> [Exercise brief]:
Rewrite the lines below, beginning at the line that has "At what coordinates should I click to accomplish: Toggle" and stopping after the line that has "will pyautogui.click(x=88, y=126).", as a Markdown table with columns Row and Line. Put a running number under Row and leave out blank lines.

> [Records shown]:
◇ ◇ ◇
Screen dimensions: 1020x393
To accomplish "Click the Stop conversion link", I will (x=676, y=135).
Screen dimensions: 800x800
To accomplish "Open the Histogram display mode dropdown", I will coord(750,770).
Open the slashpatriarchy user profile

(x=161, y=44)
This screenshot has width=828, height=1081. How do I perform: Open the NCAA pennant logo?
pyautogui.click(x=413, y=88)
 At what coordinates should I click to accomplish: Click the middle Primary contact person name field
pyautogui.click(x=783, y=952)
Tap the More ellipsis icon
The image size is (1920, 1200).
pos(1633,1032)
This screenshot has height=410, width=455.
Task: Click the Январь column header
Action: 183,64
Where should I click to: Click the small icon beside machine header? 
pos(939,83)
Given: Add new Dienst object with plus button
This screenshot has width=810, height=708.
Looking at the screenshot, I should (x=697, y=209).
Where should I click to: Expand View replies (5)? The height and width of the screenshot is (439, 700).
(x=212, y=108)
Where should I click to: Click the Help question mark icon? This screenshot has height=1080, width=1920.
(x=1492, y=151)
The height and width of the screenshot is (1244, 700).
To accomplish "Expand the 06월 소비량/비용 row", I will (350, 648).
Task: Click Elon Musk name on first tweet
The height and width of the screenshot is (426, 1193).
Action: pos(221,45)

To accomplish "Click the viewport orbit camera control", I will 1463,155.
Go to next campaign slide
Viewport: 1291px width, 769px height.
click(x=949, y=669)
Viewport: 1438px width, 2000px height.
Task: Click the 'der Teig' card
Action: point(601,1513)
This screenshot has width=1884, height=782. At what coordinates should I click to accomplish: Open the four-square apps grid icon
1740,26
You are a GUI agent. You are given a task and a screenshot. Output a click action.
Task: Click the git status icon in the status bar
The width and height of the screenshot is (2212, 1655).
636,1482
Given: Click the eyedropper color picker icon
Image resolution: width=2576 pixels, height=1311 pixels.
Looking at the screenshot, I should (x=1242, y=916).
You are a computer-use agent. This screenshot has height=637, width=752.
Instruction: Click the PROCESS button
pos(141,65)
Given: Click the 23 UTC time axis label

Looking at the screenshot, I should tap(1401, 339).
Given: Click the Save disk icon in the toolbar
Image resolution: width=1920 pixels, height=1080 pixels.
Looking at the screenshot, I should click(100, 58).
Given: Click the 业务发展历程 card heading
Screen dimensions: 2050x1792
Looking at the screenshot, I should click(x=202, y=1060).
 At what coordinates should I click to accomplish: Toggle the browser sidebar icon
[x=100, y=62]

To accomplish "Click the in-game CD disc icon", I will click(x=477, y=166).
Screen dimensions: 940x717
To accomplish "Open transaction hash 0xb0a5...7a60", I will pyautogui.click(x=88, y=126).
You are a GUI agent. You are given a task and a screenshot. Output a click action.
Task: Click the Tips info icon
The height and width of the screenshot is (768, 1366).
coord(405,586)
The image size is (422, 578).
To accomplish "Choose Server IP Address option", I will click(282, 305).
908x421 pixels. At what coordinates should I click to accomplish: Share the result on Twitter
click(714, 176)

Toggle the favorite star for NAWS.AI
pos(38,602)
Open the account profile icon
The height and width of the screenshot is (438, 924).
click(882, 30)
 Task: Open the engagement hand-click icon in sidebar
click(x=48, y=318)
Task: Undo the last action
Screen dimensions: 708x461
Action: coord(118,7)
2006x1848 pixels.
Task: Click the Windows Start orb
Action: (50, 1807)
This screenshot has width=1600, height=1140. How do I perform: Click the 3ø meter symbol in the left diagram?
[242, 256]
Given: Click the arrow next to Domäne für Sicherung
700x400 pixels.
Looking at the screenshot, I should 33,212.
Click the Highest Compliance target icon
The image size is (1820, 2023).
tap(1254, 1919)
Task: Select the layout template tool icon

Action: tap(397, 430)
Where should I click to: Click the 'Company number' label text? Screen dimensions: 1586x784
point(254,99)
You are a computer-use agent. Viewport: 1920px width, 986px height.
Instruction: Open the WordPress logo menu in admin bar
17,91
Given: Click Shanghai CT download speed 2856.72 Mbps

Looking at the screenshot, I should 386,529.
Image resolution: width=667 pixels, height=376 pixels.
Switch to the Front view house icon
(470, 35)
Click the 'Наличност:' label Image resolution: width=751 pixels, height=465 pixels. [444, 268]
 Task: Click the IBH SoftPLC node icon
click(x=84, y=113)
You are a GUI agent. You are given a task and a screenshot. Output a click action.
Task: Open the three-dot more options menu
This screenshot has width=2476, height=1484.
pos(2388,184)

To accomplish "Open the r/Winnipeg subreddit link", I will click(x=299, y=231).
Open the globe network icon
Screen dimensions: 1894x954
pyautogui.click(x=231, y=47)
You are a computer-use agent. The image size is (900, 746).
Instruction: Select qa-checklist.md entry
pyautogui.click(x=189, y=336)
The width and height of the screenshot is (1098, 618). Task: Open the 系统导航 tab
◇ ◇ ◇
> [The response]:
| Row | Line |
|---|---|
| 1 |  At what coordinates should I click to accomplish: Toggle the browser sidebar icon |
| 2 | [x=100, y=62] |
| 3 | To accomplish "Click the in-game CD disc icon", I will click(x=477, y=166). |
| 4 | Screen dimensions: 940x717 |
| 5 | To accomplish "Open transaction hash 0xb0a5...7a60", I will pyautogui.click(x=88, y=126). |